Das ganze soll eine Synchronisation zwischen lokalen und WebDAV-gespeicherten Kalenderdateien werden, d.h. in bestimmten Zeitintervallen soll eine Synchronisation vorgenommen werden. Außerdem soll der Kalender als Widget auf dem Desktop angezeigt werden.
Eine API für iCalendar-Dateien habe ich gefunden; jetzt benötige ich noch eine Möglichkeit, mir die *.ics-Dateien vom WebDAV zu holen und wieder draufzuspielen. Möglichst simple and stupid. ;-)


----------



## Ckuhn (11. Mai 2007)

Hallo, 

also so einfach ist dass nicht denn Du musst ja die komplette Funktionalität einbinden welche hinter dem webdav Protokoll steht, was bedeutet du musst einen XML Generator schreiben.
Nun hast du aber folgenden Möglichkeiten:

Zum einen eine Anwendung schreiben welche den Webdav Standart implementtiert. Das ist das was ich mache. Ist aber extrem komplex. Danach macht dein Webdav Servlet aber genau das was du willst

Weiterhin hast du wie du schon sagtest die Möglichkeit bestehende Webdav Implementierungen zu verwenden. Da gibt es zum einen mod_dav, welches ein Modul ist das Du in den Apache HTTP Server implementieren kannst. Dieses bietet Dir dann die Möglichkeit auf ein FileSystem auf dem Webserver zu zugreifen. Weiterhin hast du beim Apache Webserver die Möglichkeit das Project Catacomb zu verwenden. Ist fast dasselbe wie mod_dav nur ein bisschen anders. wesendlicher unterschied zu mod_dav ist dass das Modul nicht auf ein FileSystem aufsetzt sondern auf MySQL als Datenpool.

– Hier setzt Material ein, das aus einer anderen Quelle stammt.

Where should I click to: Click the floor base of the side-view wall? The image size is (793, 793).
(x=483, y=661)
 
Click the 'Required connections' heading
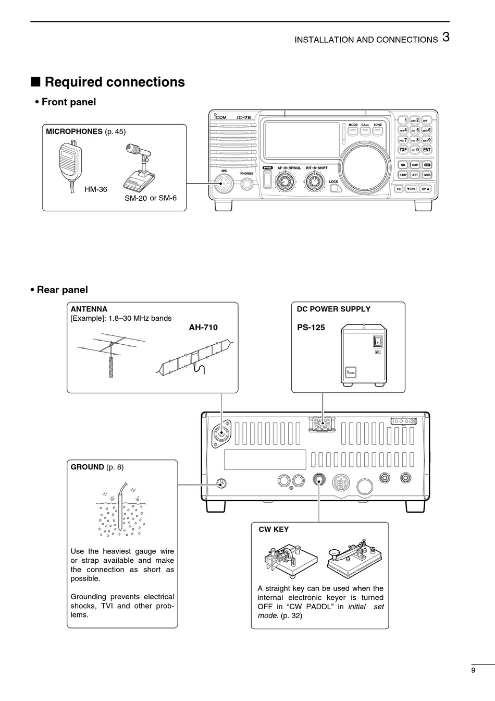[x=115, y=82]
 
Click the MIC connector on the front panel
[x=225, y=184]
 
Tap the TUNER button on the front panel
[x=427, y=175]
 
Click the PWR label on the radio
[x=268, y=168]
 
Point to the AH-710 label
[x=203, y=328]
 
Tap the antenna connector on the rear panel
[x=221, y=433]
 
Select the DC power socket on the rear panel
[x=323, y=425]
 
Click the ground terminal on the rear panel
[x=221, y=483]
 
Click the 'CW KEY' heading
[x=274, y=529]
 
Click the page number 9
[x=473, y=671]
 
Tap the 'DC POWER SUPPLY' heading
[x=333, y=309]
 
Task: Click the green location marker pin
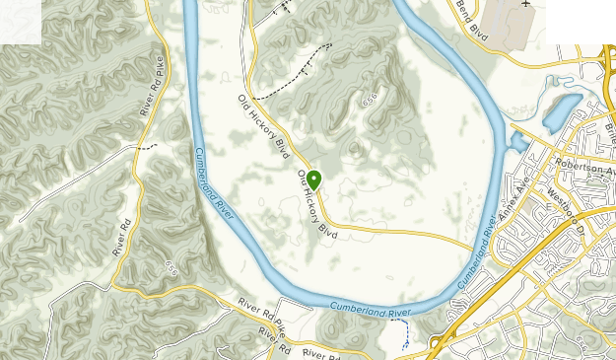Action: (x=313, y=179)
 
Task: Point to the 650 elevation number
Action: (x=172, y=266)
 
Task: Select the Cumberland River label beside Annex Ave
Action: (x=477, y=251)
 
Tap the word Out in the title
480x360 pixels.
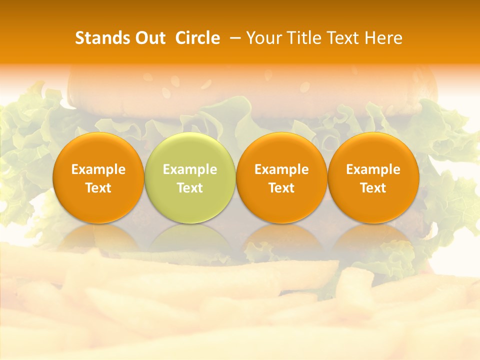pyautogui.click(x=149, y=38)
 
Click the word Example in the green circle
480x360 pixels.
pyautogui.click(x=190, y=170)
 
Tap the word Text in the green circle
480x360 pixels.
pyautogui.click(x=190, y=188)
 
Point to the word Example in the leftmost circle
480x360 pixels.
pyautogui.click(x=98, y=170)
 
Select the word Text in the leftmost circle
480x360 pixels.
pyautogui.click(x=98, y=188)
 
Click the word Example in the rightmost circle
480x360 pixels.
pyautogui.click(x=373, y=170)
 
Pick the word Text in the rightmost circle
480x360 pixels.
pyautogui.click(x=373, y=188)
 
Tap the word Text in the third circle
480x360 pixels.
pyautogui.click(x=282, y=188)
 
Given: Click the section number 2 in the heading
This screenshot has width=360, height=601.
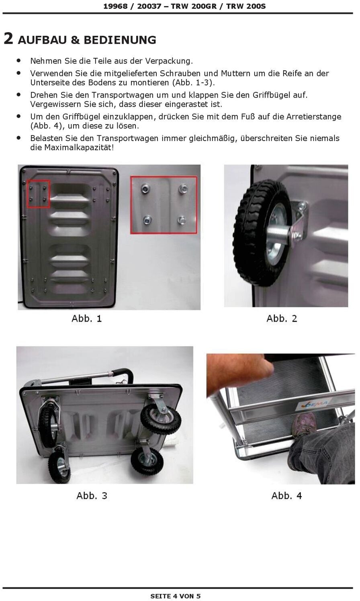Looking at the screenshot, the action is click(x=8, y=39).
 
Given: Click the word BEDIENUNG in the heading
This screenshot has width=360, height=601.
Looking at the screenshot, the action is click(x=120, y=40).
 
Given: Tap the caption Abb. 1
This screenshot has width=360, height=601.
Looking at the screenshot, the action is click(x=87, y=319).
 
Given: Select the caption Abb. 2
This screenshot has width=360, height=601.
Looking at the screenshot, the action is click(x=282, y=319).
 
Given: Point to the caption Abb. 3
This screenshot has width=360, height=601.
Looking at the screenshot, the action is click(x=92, y=496).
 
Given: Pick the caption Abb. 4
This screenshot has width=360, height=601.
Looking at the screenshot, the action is click(x=286, y=496).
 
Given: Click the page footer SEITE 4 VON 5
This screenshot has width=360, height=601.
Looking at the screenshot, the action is click(x=176, y=596).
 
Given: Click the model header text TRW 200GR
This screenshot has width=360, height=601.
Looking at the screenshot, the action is click(x=194, y=6).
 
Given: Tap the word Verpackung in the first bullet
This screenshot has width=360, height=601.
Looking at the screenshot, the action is click(x=169, y=61).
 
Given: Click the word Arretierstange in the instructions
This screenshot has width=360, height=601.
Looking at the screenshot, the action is click(x=314, y=117).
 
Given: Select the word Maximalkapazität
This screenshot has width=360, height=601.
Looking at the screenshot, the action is click(x=79, y=147).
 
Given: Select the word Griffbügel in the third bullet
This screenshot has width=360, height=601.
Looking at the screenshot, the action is click(x=271, y=95).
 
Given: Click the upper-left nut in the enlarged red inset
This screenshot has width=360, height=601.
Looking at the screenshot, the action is click(x=145, y=189).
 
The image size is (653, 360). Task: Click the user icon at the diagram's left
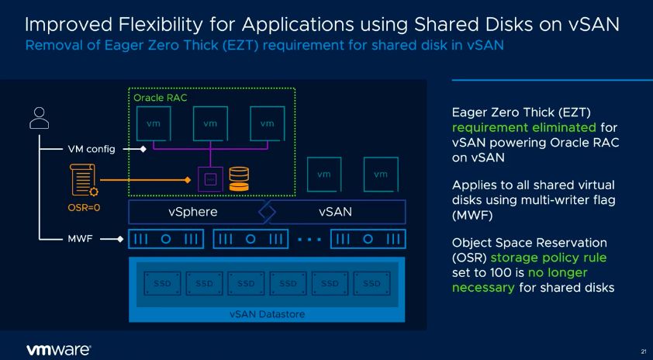coord(38,117)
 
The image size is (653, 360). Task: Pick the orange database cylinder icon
coord(239,179)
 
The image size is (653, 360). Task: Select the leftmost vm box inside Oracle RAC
coord(153,124)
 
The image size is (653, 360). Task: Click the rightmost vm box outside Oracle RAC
coord(380,175)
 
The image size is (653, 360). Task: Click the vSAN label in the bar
coord(337,212)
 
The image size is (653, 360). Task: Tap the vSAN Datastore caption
coord(267,313)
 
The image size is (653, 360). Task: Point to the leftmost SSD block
coord(159,283)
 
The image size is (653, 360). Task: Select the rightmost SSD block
coord(372,283)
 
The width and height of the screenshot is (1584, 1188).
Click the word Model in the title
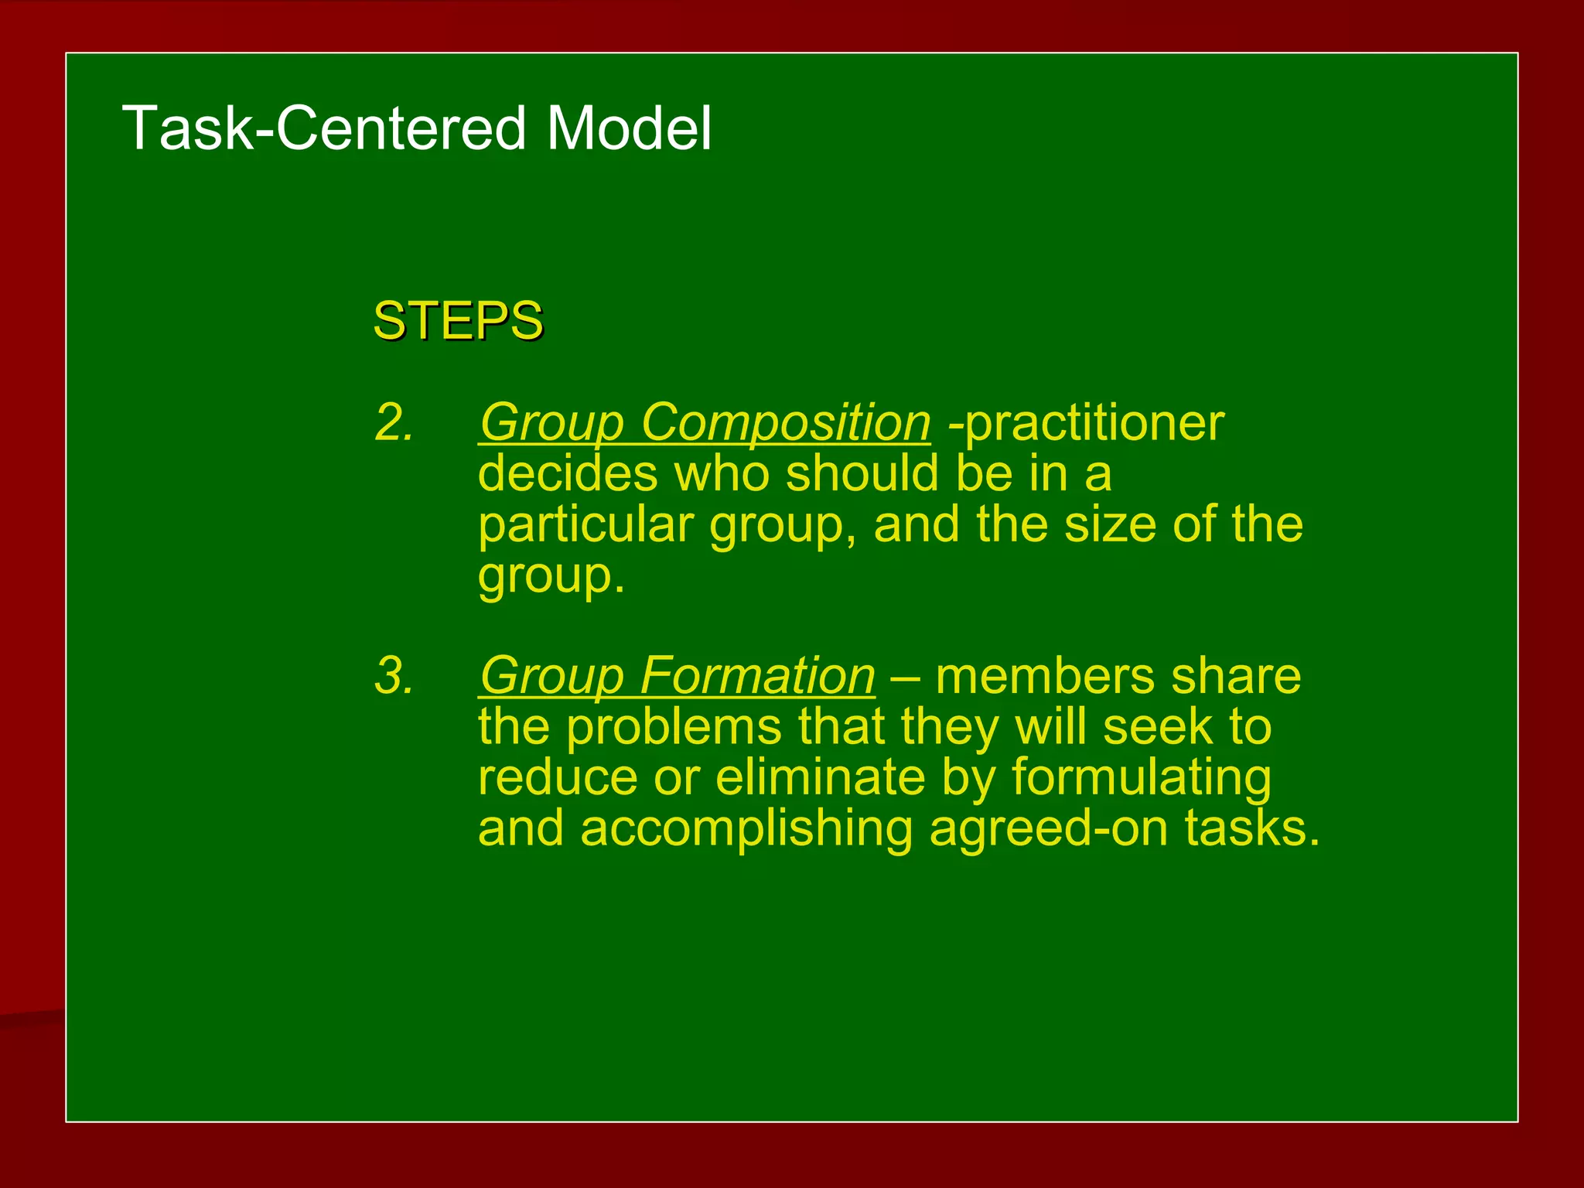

Dann hast du noch Slide ist eigentlich ein CMS. Aber hat auch Webdav Funktionalität. Vorteil hier ist dass Du Dich nicht um das Generieren von XML kümmern musst, denn das macht Slide intern. Du musst ledeiglich einen Adapter programmieren welcher zw. Client und Slide API sitzt und die Objekte slide liefert welches es benötigt. Kannst ja mal auf der seite von Slide nach dem „Construktion Kid“ suchen, da ist relativ einfach erklärt wie du webdav mit Hilfe von nem Servlet Adapter in Slide einbinden kannst. 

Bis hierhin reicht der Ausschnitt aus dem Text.